Kali Linux is an advanced open source Penetration Testing Linux distribution developed by Offensive Security. It contains a bunch of security tools divided by categories for Penetration Testing or Ethical Hacking in a practical environment to test the reliability and security of the systems in the unusual situations.
1. Date Command
Used to display the system date and time. With this command, you can also set a custom date by typing the below command in your terminal.
Syntax – “date –set=’24 Apr 2018 19:10′
2. Cal Command
This command simply displays a formatted calendar of the current month in your terminal screen.
3. whoami Command
The whoami command simply prints the effective user ID whereas who command prints the information about users who are currently logged in.
You can also use the “w” command to see who is logged on and what they are doing on the system.
4. pwd Command
pwd stands for “Print Working Directory” which simply prints the name of the working directory or you can directly use the below command to use pwd.
Syntax – “/bin/pwd”
5. ls Command
This command is one of the most useful commands in Kali Linux that lists directory contents of files and directories. With ls command, you can easily list out all hidden files in a directory with -a attribute and for more detailed output you can use -l attribute.
6. cd Command
The cd command is also known as chdir (Change Directory) is a command used to change/switch the current working directory.
7. mkdir Command
The command used for creating directories is mkdir. For example, if you want to create a directory under Desktop called techchains, open a terminal and type the following command:
Command: mkdir /root/Desktop/techchains
8. cat Command
The cat (concatenate) command is one of the most frequently used command in Kali Linux which allows us to create single or multiple files, view contain of file, concatenate files and redirect output in terminal or files.

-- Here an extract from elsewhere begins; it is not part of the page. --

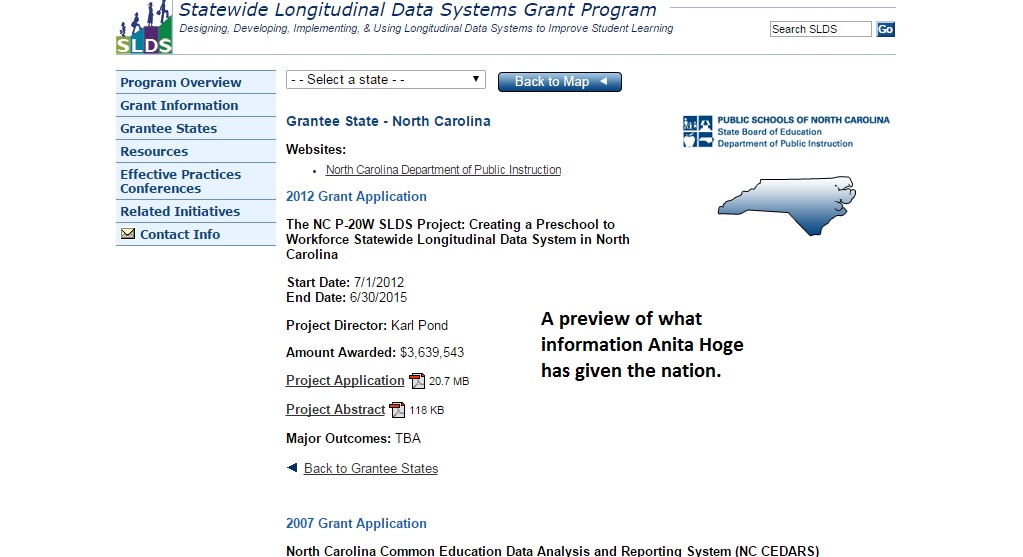Open the Project Abstract link
The image size is (1023, 557).
tap(335, 410)
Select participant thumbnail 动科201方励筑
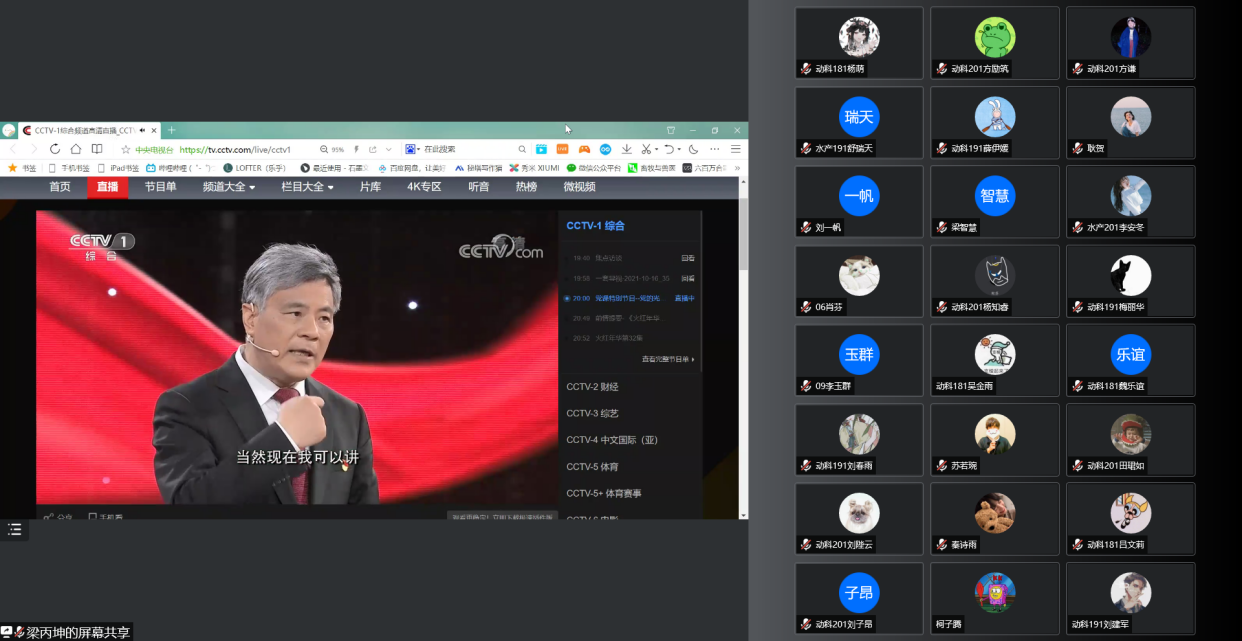The height and width of the screenshot is (641, 1242). click(994, 43)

Generally, the cat command is used for displaying the contents of a file.
9. cp Command
This command is used to copy files or group of files or directory which creates an exact image of a file on a disk with a different file name.
10. mv Command
The mv command moves, or renames, files and directories on your file system.
11. rm Command
The rm (remove) command is used to delete files. When used recursively, it may be used to delete directories.
The removal process unlinks a file name in a file system from its associated data, and marks that space on the storage device as usable by future writes. In other words, when you remove a file, the data in the file isn’t changed, but it’s no longer associated with a filename.
12. users Command
This command display login names of users currently logged in on the system.